The Bijou attendees were then treated to a reel of Selick’s work, which not only included film clips from Coraline, James and the Giant Peach, Monkey Bone, The Life Aquatic with Steve Zissou and The Nightmare Before Christmas, but also lesser-known commercial work. Many were surprised to see Selick’s stop-motion work in Ritz Bits commercials, Pillsbury Doughboy spots and numerous MTV station IDs ads from the late 80s and early 90s.

For the next hour, Selick spoke to students about how animation has changed throughout the years and how handmade movies fit into today’s digital age. He credited a film by another CalArtian as singularly changing the animation industry.

“The world changed when Toy Story came out,” he said of John Lasseter’s (Film/Video BFA 79) work at Pixar. “It changed the culture of cinema.” (Toy Story was the first feature-length, computer-animated film.)

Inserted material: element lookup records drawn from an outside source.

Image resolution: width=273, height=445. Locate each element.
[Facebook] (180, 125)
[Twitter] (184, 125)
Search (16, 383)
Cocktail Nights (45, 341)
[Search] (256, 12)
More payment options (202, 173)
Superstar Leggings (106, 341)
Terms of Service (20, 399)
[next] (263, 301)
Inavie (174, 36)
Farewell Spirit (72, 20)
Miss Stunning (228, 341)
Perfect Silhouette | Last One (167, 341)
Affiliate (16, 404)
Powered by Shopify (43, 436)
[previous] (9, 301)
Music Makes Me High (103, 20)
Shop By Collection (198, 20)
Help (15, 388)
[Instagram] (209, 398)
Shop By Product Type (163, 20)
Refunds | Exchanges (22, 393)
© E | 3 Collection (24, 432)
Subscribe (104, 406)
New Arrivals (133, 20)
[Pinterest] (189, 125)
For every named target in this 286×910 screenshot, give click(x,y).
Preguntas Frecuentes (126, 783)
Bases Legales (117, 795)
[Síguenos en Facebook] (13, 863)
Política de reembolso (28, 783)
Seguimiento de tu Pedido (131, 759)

Selick explained that for awhile, the introduction of CG (computer graphics) became the standard in animation. “2D and stop-motion animation wasn’t viable,” he said. “But now there are more stop-motion films being made than in any other time in history,” Selick added. “A film now doesn’t have to be one technique or another.”

He cited Coraline as an example of how a film could bridge both worlds. “We wanted to do as many hand-made effects as we could in Coraline. We used CG only to marry images and to clean up,” said Selick. “So it’s a more pure handmade film.”

He also urged the young filmmakers in the audience to get their work out there on social media sites like Facebook and YouTube. “Film festivals were the only way to show our work in my day,” he said. “But now you can get your stuff out there…where you have an opportunity now to get recognized for the work you do and what you love.

“I think this is the best time in animation’s history…it’s fantastic.”

After a lengthy Q&A session with students, Selick ended his lecture by screening the pilot episode of Slow Bob in the Lower Dimensions from 1991, a proposed MTV series. We found the 6-minute pilot and posted it above.